Durant ces 6 mois de préparatifs, « ce qu’on peut faire et ce qu’il faut faire, c’est une révision systématique de la liste électorale » a déclaré madame Attalah. Pour le moment, la commission n’en possède pas les moyens. Les 9 milliards d’ariary promis par l’autorité de transition sont destinés à l’organisation des scrutins. Pas question donc de faire un recensement qui est plus coûteux. La dernière liste électorale utilisée lors du référendum personnel de Andry Rajoelina fera l’objet de rectificatifs et de mise à jour.

La CENIT peut-elle travailler sans moyens financiers ? Le premier ministre de consensus a affirmé que les techniciens, en particulier les administrateurs civils, les agents du ministère de l’Intérieur et les présidents des Fokontany sont prêts à être mobibilisés pour appuyer la commission électorale. Cette dernière ne fera que s’approprier une liste qu’elle n’a pas établie. Le démembrement de la CENIT à travers le pays est à mettre en place. Il ne permettra pas de contrôler chaque nom inscrit ou omis de la liste électorale.

L’équipe de Béatrice Attalah attend que les bailleurs de fonds de Madagascar s’engagent à financer les préparatifs électoraux pour tenir le délai de 6 mois. Or, les partenaires internationaux restent dans l’expectative face à l’évolution de la situation politique dans le pays. La présidente de la CENIT a mis la pression sur les entités politiques pour trouver une entente avant l’annonce du calendrier électoral en août. Un scrutin politiquement unilatéral ne pourra satisfaire le caractère « accepté par tous ». Par ailleurs, les lois sur l’organisation des différents scrutins restent encore à voter par le parlement de la transition.
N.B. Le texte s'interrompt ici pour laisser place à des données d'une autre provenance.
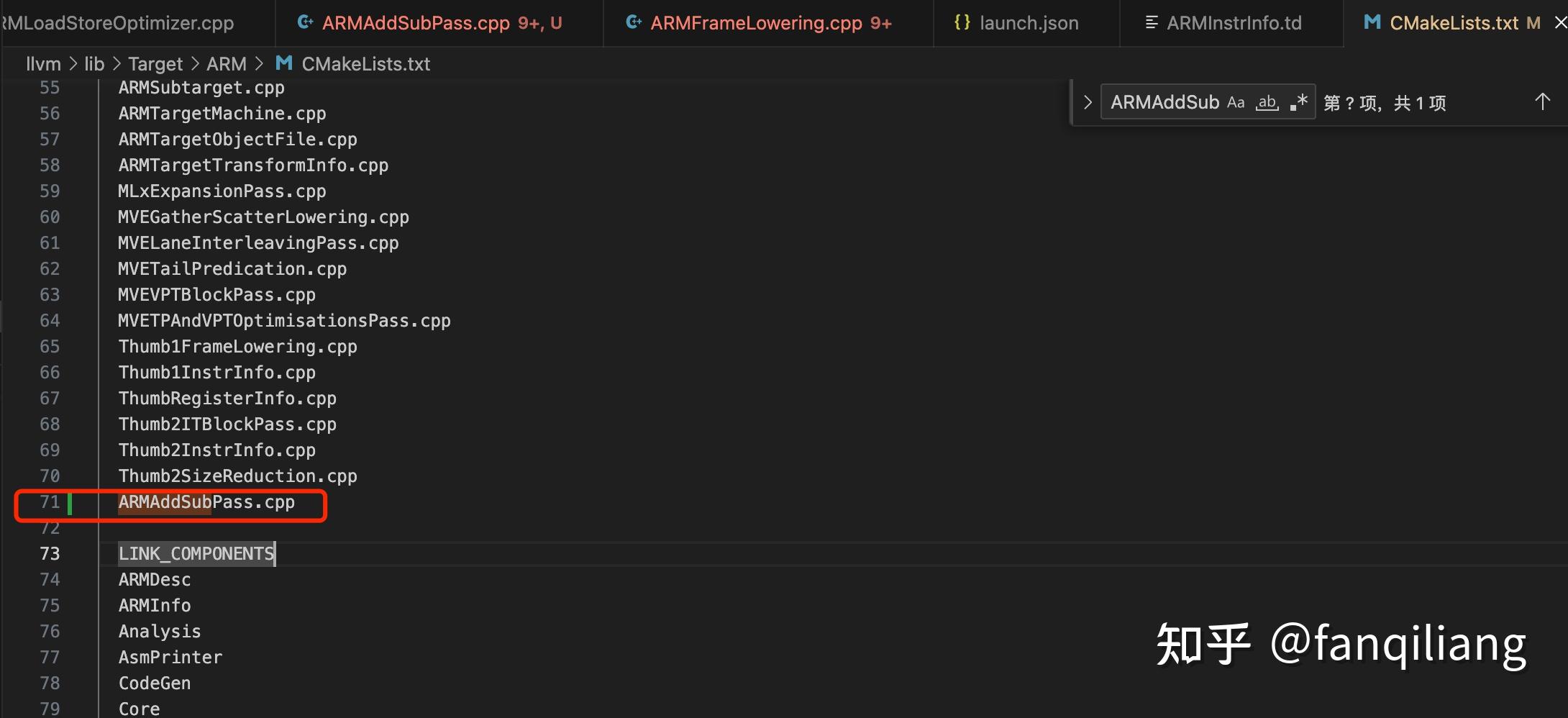The height and width of the screenshot is (718, 1568).
Task: Open the Target breadcrumb dropdown
Action: click(155, 64)
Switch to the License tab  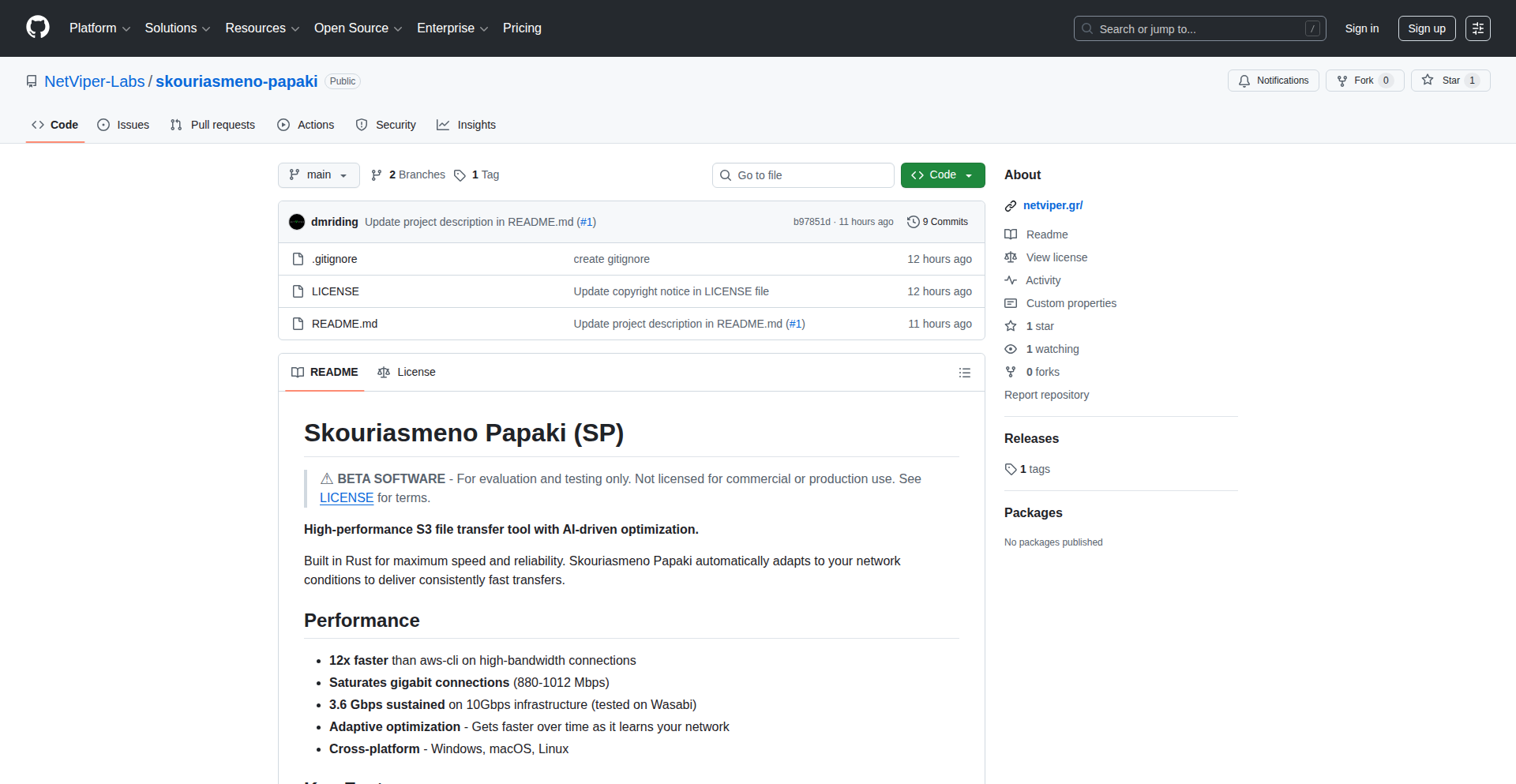click(x=407, y=372)

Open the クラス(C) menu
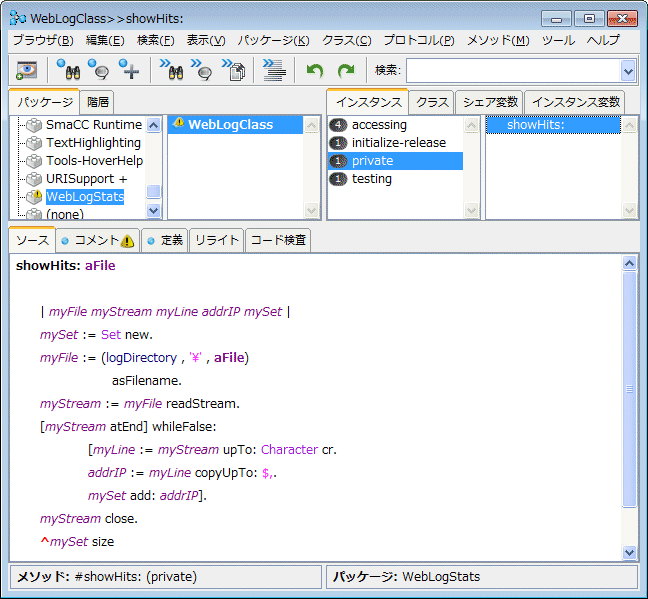pos(346,40)
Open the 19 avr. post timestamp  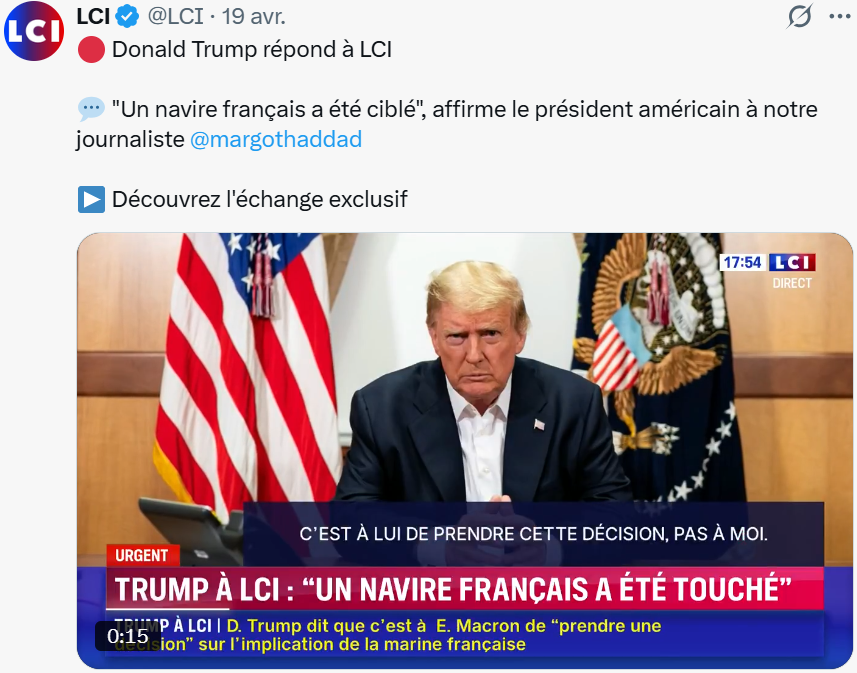[x=254, y=17]
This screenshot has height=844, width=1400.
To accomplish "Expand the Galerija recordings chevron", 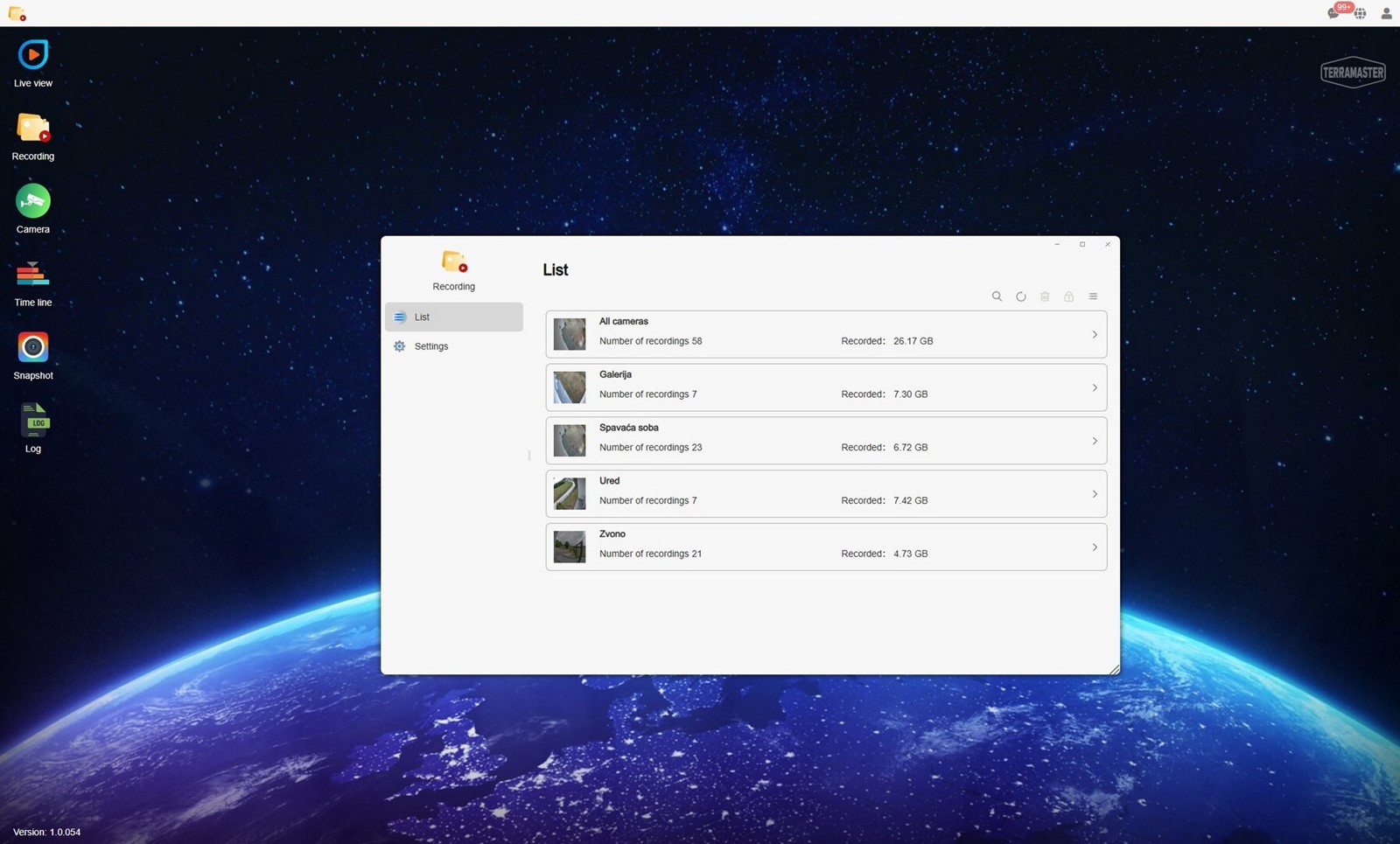I will click(x=1095, y=387).
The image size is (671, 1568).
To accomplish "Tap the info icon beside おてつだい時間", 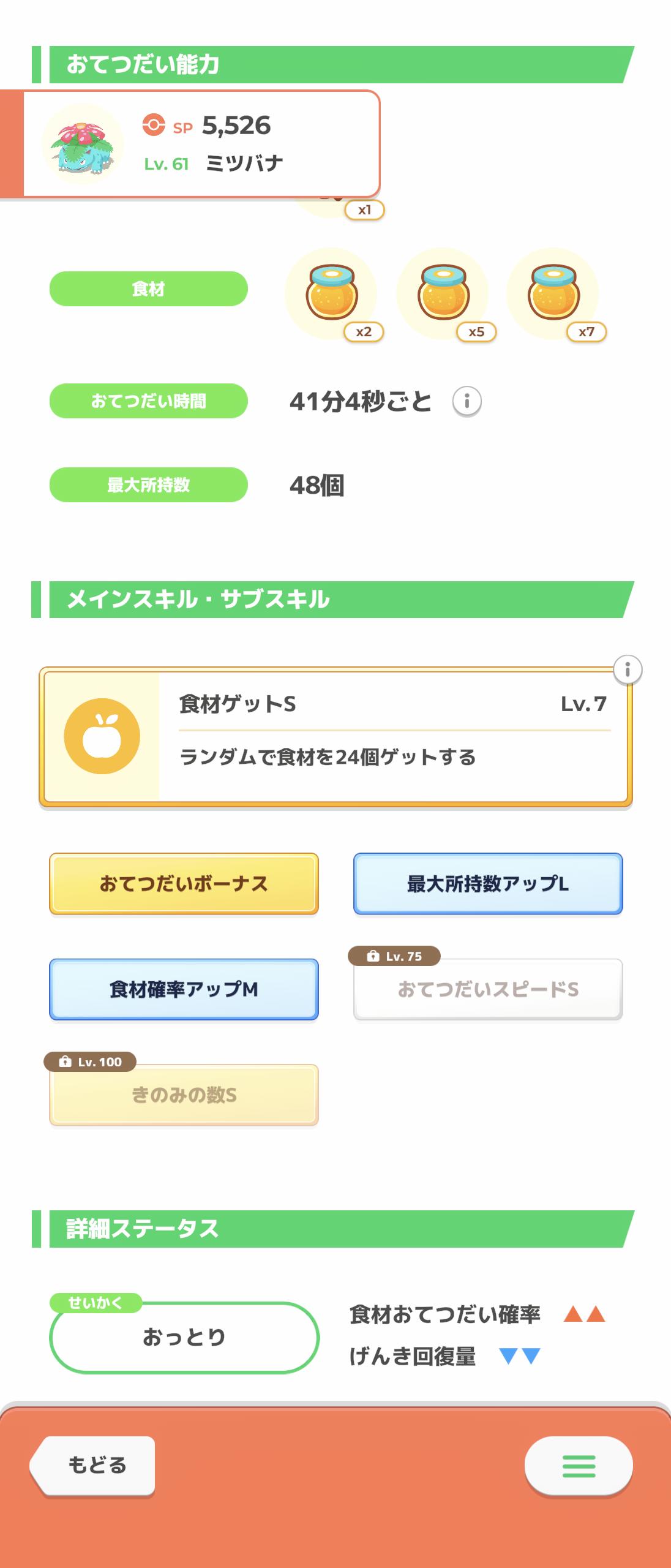I will coord(467,402).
« Même si nous avons la prérogative de décréter une date, nous ne le ferons pas », a martelé la présidente de la CENI. Elle s’attend à ce que les conditions matérielles, financières et politiques soient réunies pour organiser et annoncer une élection. Bref, le calendrier électoral dont l’annonce est promise pour le mois d’août est loin d’être certain.